You place your order in a bar/lounge that feels like a cross between Hustle and Flow's Memphis backwoods and a From Dusk Till Dawn outlaw biker hideout. But you're at the southern edge of Liberty City, on a crossroads with Little Haiti and Allapattah. You order a chicken sandwich, a tall Arizona fruit punch, and a sweet potato pie. You smile, walk your handwritten order to the barbecue man out front, and then pay less than $10. "Extra hot sauce, please," you say.
"You like that, don't you?" he answers with a grin.
"Best chicken in Miami, sir."
You sit down and wait as he removes artfully fire-crisped yet incredibly juicy and tender chicken pieces from the grill and lays them on his cutting board.

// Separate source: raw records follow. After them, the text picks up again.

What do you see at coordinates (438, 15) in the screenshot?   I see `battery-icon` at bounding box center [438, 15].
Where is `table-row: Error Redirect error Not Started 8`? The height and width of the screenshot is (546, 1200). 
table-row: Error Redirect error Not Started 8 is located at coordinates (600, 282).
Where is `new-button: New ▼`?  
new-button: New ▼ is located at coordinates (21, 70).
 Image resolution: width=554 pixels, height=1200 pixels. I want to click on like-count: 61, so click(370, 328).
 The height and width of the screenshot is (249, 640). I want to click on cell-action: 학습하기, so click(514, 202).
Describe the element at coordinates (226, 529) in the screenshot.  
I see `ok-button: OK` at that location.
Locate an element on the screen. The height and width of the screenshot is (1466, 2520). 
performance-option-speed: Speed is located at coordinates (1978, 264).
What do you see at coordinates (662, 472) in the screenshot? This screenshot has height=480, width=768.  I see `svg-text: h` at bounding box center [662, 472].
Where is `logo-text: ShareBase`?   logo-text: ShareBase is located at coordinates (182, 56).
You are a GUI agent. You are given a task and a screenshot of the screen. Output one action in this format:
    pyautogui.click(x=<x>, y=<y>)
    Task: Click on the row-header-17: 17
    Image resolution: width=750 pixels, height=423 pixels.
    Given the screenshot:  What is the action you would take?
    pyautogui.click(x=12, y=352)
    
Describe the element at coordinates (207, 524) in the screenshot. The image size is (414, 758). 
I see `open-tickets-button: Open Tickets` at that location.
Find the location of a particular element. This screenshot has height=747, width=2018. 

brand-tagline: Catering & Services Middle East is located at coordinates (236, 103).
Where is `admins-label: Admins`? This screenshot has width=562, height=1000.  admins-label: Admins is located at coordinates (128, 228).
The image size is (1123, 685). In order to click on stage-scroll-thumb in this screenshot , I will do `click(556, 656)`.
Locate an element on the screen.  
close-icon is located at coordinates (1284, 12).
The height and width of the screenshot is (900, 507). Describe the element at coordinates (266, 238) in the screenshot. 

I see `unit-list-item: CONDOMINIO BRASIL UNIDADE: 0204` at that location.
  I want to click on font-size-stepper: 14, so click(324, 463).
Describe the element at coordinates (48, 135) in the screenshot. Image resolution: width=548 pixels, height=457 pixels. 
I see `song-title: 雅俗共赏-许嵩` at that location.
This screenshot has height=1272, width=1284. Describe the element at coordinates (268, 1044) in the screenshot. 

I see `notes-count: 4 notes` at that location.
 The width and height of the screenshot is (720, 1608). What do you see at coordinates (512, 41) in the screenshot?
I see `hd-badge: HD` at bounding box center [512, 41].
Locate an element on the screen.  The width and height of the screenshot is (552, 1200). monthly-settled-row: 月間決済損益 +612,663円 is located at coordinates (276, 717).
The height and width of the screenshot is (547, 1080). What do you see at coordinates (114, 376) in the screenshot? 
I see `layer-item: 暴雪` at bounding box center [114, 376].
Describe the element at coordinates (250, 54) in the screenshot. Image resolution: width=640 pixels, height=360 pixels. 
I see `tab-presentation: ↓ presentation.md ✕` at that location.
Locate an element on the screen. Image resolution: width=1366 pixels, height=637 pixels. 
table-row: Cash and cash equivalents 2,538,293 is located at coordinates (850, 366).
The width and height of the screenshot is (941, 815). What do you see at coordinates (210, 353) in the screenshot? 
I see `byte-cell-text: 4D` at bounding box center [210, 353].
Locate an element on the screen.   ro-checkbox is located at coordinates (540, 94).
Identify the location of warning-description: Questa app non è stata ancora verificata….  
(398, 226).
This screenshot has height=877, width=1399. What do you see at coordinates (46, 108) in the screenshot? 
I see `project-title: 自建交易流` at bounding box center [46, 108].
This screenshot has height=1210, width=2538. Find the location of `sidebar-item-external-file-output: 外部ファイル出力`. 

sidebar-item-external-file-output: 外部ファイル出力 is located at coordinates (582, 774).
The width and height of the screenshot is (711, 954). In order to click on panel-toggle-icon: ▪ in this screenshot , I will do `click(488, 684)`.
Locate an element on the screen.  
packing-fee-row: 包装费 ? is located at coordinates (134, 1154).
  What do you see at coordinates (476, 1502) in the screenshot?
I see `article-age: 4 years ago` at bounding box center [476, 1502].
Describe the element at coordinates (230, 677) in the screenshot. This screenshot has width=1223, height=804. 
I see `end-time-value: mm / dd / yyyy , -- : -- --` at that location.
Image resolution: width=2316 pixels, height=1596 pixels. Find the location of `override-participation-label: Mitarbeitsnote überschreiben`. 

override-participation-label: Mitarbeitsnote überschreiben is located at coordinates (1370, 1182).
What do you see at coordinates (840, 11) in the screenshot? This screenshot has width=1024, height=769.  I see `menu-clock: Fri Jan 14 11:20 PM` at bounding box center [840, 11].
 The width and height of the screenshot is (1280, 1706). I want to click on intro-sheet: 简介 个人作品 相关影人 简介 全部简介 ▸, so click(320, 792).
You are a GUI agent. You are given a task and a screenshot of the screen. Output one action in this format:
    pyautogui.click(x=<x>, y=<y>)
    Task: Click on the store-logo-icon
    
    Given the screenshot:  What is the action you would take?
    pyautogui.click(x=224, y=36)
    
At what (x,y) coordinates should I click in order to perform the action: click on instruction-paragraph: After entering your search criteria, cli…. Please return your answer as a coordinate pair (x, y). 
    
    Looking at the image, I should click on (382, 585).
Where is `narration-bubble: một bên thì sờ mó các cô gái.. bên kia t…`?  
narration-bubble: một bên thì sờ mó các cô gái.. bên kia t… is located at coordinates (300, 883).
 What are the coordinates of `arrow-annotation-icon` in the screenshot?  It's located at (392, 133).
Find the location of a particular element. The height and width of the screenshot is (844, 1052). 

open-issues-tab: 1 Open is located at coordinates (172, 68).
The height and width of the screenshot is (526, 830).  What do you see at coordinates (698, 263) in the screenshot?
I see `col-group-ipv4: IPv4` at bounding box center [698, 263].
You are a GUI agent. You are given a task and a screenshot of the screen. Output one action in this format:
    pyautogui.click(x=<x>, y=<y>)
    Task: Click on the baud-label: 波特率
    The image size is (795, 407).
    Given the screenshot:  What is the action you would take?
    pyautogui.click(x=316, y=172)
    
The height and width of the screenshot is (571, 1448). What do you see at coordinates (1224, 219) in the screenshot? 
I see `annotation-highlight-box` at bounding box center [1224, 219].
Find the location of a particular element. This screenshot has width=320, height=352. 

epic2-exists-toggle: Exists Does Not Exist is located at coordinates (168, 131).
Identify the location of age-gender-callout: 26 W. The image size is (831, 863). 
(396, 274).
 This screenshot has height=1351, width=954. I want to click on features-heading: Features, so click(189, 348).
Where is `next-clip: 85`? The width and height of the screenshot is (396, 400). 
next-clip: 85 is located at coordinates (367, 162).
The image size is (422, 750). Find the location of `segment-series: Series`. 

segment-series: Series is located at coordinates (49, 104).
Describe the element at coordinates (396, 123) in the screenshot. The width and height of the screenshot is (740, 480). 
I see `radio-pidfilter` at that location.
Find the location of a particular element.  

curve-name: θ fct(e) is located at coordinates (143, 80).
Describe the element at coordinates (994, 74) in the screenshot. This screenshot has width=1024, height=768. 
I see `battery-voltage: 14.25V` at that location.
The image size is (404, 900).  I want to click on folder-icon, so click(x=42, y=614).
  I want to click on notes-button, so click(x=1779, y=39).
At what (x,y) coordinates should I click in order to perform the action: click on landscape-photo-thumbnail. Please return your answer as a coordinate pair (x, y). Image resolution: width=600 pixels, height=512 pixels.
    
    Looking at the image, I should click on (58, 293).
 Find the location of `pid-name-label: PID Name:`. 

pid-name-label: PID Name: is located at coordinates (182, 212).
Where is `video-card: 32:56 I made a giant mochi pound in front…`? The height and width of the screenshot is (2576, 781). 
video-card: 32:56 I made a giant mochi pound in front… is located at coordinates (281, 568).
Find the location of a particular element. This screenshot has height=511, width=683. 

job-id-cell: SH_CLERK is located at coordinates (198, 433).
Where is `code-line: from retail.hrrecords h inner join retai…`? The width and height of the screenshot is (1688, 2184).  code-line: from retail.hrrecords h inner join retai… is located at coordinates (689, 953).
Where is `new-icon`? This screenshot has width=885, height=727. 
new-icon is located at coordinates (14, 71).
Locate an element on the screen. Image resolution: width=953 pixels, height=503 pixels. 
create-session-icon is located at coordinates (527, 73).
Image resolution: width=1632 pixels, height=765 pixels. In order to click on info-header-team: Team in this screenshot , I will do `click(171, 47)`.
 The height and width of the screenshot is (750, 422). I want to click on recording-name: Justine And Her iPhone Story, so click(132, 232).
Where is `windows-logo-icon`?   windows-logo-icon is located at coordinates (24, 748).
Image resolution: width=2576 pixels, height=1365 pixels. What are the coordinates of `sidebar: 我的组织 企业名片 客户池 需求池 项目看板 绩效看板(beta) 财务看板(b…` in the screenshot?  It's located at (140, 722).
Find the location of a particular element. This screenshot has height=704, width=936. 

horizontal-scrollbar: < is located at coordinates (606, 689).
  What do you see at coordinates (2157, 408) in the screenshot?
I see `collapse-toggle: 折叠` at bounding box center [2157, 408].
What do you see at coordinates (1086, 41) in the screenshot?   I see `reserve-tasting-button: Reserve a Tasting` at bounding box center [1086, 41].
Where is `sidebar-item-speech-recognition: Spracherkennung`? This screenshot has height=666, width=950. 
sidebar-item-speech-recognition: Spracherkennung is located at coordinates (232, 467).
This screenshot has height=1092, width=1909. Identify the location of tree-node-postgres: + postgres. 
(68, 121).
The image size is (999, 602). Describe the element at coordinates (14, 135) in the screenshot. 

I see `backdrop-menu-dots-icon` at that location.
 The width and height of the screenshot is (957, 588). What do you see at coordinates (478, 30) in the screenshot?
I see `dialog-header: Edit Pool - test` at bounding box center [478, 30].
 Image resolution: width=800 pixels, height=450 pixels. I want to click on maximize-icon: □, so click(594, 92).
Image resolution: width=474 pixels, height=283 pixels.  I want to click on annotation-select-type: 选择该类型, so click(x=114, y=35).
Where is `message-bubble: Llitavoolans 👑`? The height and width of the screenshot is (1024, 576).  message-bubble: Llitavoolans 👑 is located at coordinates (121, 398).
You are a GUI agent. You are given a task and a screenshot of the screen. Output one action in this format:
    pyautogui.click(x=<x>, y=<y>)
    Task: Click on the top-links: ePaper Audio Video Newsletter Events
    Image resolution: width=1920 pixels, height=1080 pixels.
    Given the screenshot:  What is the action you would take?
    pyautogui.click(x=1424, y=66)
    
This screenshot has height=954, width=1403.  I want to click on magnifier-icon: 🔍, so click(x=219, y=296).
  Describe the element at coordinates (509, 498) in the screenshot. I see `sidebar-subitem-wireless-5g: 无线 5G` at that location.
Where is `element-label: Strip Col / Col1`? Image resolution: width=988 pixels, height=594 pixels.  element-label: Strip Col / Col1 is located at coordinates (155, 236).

He lowers the cleaver with guillotine-like precision, splitting bones at the joints and throughout. Then he tongs the chicken, still on the bone, onto a piece of white bread nestled in aluminum foil; douses it in a vibrant red spicy barbecue sauce made in house by secret recipe; and tops it with another slice of white bread. Smiling, he wraps the sandwich in the foil, places it in a paper bag, and hands it to you. You were gonna take it home, but you can't wait, so you rip open the package, take a seat, and revel in the abundance of flavors and textures. This is perfectly executed barbecue chicken. You can get it Thursday from 2 to 10 p.m. and Friday and Saturday from 2 p.m. to 2 a.m.
Tomato or mustard? Tangy or sweet? Every barbecue lover has his or her sauce preferences, but in all honesty, the sauce is just windowdressing. It's the meat that matters and it's James's meat that draws customers to parking lots across town. To cover James's ribs with any sauce, even your favorite, would be a tragedy akin to putting a burlap sack on a beautiful woman. The flavor is simply inspiring and the bones so tender you can gnaw straight through them to the marrow. Save the sauce for that filet mignon or other slab of tasteless meat you bought at the supermarket a few feet away. Call James now to find out where he will be setting up his smoker this weekend (he's usually at the edge of the parking lot behind the Publix on Biscayne Boulevard at NE 48th Terrace). Then get a rack of ribs or some chicken, add a couple of cobs of roasted corn, and head home to eat — if you can hold out that long.